K-means is one of the most common algorithms to perform unsupervised clustering.
July 10, 2023
•
5
min read
The steps involved in K-means Clustering are:
- Choose the number of clusters K
- Initialize the centroids
- Assign each data point to the closest centroid (based on distance measure, e.g. euclidean)
- Update the centroid by taking the mean of the cluster.
- Repeat steps 3 and 4 until convergence i.e No discernible change in centroids is observed.
Tips
- always scale data for algorithms that use distance measures
- We initialize centroids randomly, so different initializations may lead to different clusters. There is a possibility that the algorithm falls into a local optimum rather than the global optimum. So it's better to run the algorithm multiple times (iterate with different initializations) and select the one with the least sum of squared distances within clusters.
- there is an algorithm (K-means++) that doesn't initialise centroids randomly - the initial centroid should be far away from each other.

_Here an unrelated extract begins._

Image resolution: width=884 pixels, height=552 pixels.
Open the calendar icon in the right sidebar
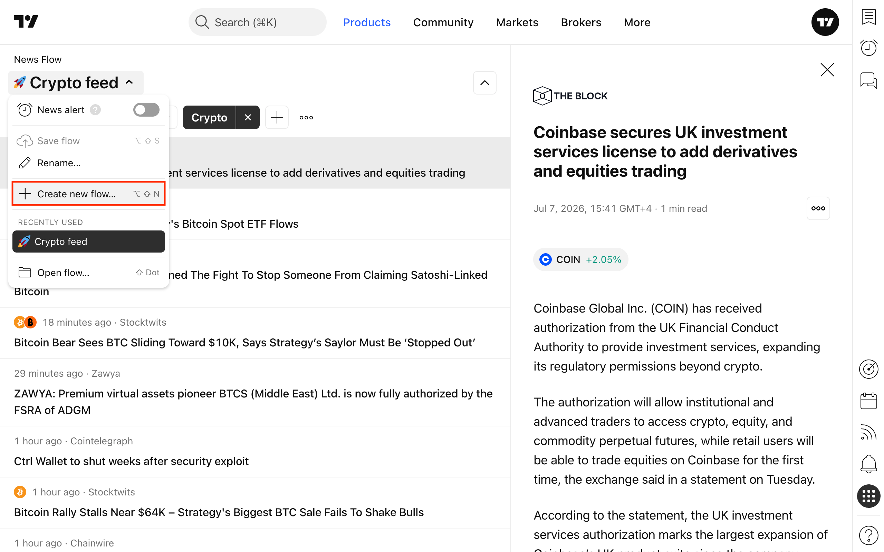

The algorithm starts by randomly choosing a centroid c0 from all datapoints. For centroid ci, the probability of a datapoint x to be chosen as a centroid is proportional to the squares of the distance of x to its nearest centroid. In this way, k-means++ always tries to select centroids that are far away from the existing centroids, which leads to significant improvement over k-means.
- to make k-means less sensitive to outliers, use an alternative measure of distance - L1 distance, or the sum of the absolute values of the differences. Or use K-Medoids
- to adapt to non-spherical clusters, can use a radial notion of similarity, or splitting the data into polar coordinates, or using kernel methods, or use agglomerative clustering
How to choose K?
- Elbow Method - for each value of k, calculate the sum of squares within clusters, usually called WCSS (Within Cluster Sum of Squares). In the plot of WCSS vs K, find the k where WCSS starts to plateau (ie the elbow)
- gap statistic
- methods that change the objecting of k-means by adding a penalty term (AIC, BIC) to discorage more complex models
Assumptions of K-means
K-Means clustering assumes that we have K spherical equally-sized clusters, and is sensitive to outliers (because of its use of euclidean distances)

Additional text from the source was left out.